▶ _Exercise objective_:
Transcribe the records word for word. Leave every picture out.

▶ _Provided records_:
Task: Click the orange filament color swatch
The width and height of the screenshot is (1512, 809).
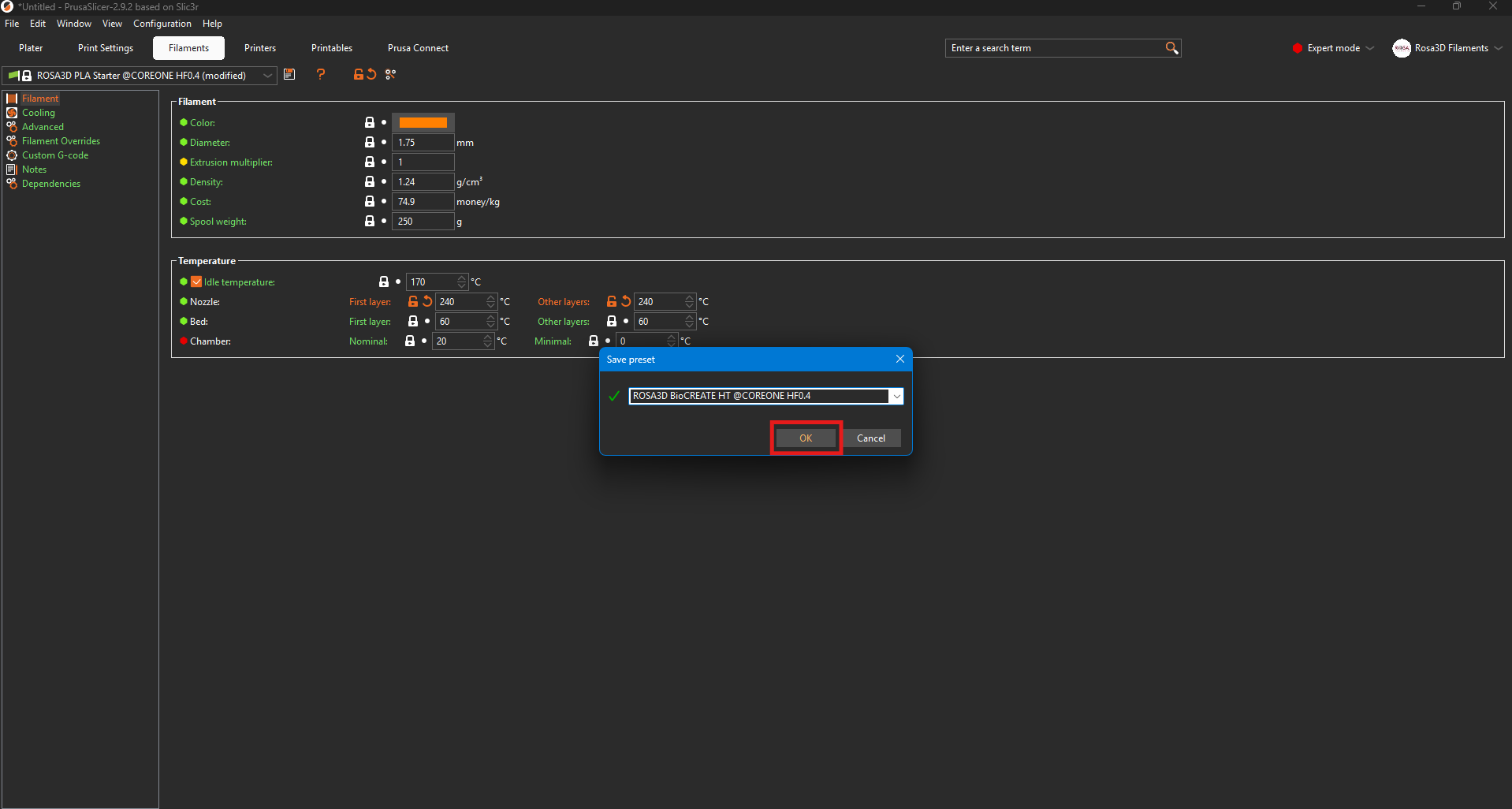Action: coord(423,122)
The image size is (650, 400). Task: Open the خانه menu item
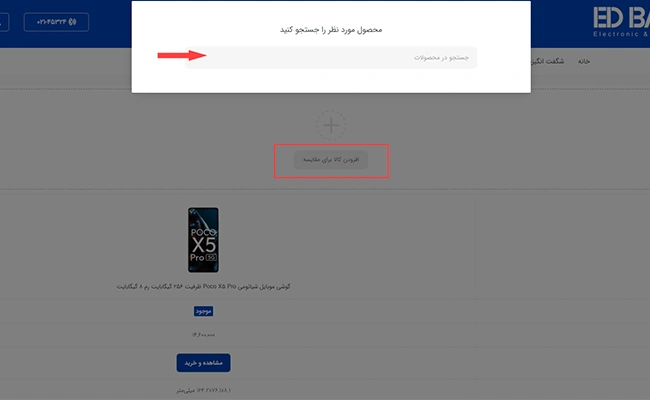584,61
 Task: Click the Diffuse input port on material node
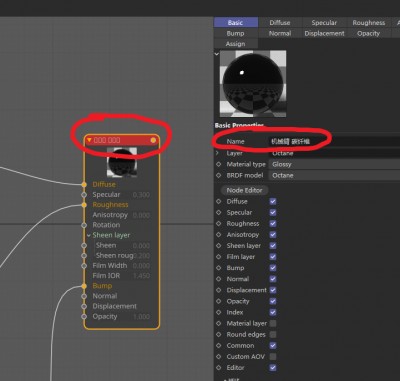(84, 184)
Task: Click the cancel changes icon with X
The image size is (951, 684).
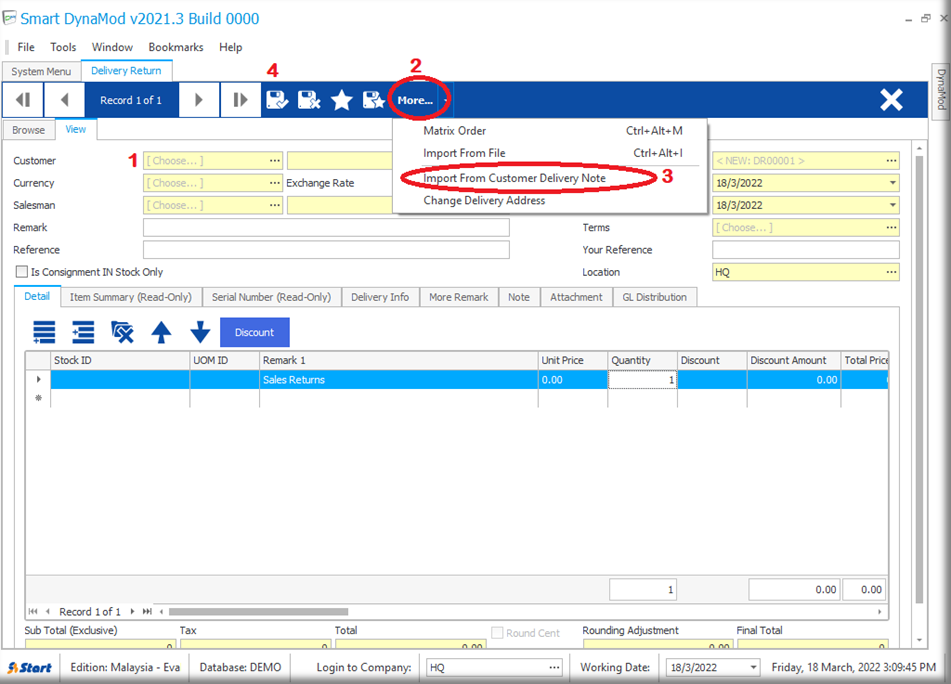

▶ _Expected answer_:
Task: Click the orange filament color swatch
The width and height of the screenshot is (1512, 809).
Action: coord(423,122)
The image size is (650, 400). Task: Open the خانه menu item
584,61
 Task: Click the Diffuse input port on material node
(84, 184)
Task: Click the cancel changes icon with X
The image size is (951, 684).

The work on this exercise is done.